____ Provided entries

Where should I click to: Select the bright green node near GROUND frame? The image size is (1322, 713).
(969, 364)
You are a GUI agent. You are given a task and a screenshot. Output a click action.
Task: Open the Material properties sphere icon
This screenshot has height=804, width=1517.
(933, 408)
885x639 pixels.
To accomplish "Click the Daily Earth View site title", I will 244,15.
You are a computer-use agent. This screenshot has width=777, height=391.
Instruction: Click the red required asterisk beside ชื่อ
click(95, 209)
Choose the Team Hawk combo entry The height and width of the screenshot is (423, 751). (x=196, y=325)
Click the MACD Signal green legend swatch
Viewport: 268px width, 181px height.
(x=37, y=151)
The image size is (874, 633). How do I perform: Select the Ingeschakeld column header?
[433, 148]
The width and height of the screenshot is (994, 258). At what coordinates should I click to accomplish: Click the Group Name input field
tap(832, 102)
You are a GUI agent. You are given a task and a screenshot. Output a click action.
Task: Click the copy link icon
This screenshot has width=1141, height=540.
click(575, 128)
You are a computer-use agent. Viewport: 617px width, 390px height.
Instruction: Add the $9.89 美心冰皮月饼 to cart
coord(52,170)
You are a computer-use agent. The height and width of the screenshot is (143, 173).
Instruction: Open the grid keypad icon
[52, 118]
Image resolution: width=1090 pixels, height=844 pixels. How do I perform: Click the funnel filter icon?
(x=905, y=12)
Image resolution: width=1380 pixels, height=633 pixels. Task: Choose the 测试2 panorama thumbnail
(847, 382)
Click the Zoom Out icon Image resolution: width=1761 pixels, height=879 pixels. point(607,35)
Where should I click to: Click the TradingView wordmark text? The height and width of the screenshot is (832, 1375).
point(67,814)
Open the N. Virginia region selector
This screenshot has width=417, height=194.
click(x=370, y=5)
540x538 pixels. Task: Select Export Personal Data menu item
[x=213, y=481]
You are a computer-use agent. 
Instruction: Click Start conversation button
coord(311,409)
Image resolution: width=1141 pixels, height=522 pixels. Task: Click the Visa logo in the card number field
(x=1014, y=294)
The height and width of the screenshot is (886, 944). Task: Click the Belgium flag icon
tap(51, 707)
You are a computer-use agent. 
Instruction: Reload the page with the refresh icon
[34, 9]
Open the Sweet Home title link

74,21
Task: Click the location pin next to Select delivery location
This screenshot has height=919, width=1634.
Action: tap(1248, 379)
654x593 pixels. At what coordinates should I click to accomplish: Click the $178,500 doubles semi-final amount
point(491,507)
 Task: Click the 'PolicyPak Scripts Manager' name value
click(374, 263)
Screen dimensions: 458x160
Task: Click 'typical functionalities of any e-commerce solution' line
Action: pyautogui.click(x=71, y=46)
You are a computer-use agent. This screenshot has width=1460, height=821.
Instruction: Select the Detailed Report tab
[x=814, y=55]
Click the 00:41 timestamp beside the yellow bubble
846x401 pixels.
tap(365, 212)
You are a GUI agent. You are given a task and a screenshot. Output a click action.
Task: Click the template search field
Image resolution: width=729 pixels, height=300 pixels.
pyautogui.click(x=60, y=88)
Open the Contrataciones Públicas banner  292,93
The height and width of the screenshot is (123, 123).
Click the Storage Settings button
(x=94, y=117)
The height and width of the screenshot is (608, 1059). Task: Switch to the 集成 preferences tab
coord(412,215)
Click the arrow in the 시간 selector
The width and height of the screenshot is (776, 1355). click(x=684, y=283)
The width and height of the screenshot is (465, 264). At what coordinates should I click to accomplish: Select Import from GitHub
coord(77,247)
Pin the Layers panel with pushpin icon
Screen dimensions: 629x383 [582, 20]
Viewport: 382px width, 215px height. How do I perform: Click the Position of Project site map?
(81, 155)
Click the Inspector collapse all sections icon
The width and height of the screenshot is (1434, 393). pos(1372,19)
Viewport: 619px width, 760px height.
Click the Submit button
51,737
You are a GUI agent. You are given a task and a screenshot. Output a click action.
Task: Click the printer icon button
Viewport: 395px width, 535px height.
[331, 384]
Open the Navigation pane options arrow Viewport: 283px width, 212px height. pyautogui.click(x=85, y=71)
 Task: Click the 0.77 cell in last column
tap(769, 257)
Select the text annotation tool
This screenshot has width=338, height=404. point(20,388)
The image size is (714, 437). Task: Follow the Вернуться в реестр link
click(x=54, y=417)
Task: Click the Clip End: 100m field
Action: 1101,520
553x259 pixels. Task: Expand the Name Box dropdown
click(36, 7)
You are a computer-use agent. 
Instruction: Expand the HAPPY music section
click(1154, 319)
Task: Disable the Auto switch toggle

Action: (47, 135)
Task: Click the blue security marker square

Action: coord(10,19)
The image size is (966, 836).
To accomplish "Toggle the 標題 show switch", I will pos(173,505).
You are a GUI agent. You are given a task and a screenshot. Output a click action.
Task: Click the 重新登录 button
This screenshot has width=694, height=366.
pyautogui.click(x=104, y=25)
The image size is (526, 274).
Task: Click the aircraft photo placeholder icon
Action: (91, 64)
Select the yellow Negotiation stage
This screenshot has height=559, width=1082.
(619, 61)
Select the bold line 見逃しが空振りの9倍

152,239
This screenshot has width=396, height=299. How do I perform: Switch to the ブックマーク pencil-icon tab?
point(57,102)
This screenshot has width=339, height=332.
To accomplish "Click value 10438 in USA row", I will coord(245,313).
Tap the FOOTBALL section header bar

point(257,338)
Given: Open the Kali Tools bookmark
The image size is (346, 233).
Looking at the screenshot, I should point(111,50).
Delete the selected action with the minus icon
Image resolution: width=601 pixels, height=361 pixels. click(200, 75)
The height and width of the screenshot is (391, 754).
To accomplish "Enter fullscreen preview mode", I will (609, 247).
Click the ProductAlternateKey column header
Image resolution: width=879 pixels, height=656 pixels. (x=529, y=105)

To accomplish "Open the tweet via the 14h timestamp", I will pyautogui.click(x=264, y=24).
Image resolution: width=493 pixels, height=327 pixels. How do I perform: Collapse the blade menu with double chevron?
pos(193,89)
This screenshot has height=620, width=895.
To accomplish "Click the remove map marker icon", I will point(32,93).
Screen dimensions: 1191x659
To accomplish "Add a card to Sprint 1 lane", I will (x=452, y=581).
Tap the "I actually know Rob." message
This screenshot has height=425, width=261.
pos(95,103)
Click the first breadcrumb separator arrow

________

Work to be completed:
Search the material above for the word "timestamp", and return each line that holds it.

Answer area:
Click the 00:41 timestamp beside the yellow bubble
To accomplish "Open the tweet via the 14h timestamp", I will pyautogui.click(x=264, y=24).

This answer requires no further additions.